What We’re Tasting: A Great Find in the Chardonnay Wasteland

This semi-regular feature showcases wines we’ve tasted that made an impression on us during our sometimes-marathon staff tastings. They won’t necessarily be in the store (yet) for purchase, but if what we’re tasting sounds good to you, let us know in the comments!

When I was a teenager, the owner of the local “artsy” movie theater used to stand in the front during previews and ask for feedback at the end of each one. We would clap or boo or just yell out our thoughts into the crowd. It was great fun, and it really made it feel like it was our theater.

We want Chain Bridge Cellars to be your local wine shop, and “What We’re Tasting Now” is meant to give you wine “previews” from the hours we spend tasting and deciding what to bring into the store. So, if one of the previews sounds intriguing to you, let us know! Feel free to clap or boo, too.

We taste a lot of wine trying to decide what to bring into the store. So much so that we all know each others’ tasting quirks, sensitivities, likes and dislikes the way you know that your best friend can’t even look at Miracle Whip.

And, if you talk to us in the shop, you know that good New World Chardonnay is one of the hardest things for us to find. We’ve tasted a lot of bad Chardonnay, friends, so much that our vendors have started referring to our tasting table as the Chardonnay Vortex of Doom.

So when we saw a slope-shouldered bottle of J Christopher Chardonnay 2010 come out of an insulated wine bag last week, those of us not familiar with this rising star winemaker in the Willamette Valley braced ourselves. Maybe grimaced. Did some jumping jacks. OK, we’re ready. Do your worst, Chardonnay!

We needn’t have worried, because what jumped out of the glass was the kind of fresh, pithy, lemony aroma we all love. No flab and drab here, the J Christopher Chardonnay is like a laser beam of freshness. Zingy acidity, bright flavors, clean, snappy finish. Perfect for seafood, or a big salad featuring the last of the season’s tomatoes.

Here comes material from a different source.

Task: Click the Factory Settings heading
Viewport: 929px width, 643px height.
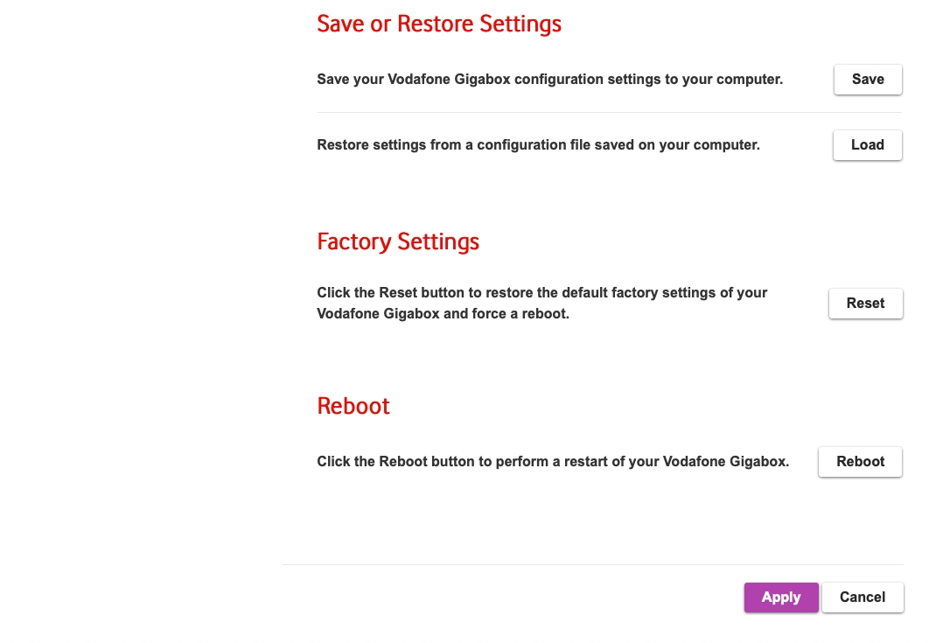Action: (x=398, y=241)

The fun didn’t stop there, because it was immediately followed by the Willamette Valley Pinot Noir 2009. It’s definitely of the ‘blood and iron’ school of Pinot Noir. Classic aromas of mushroomy forest floor and minerality layer over high-toned red fruit. Mouthwatering acidity, and a restrained ABV of 13.5%. I suggested grabbing the bottle and closing the shop to go across the street to Bistro Vivant for duck.

What are your favorite food pairings for crisp Chardonnay and earthy Pinot?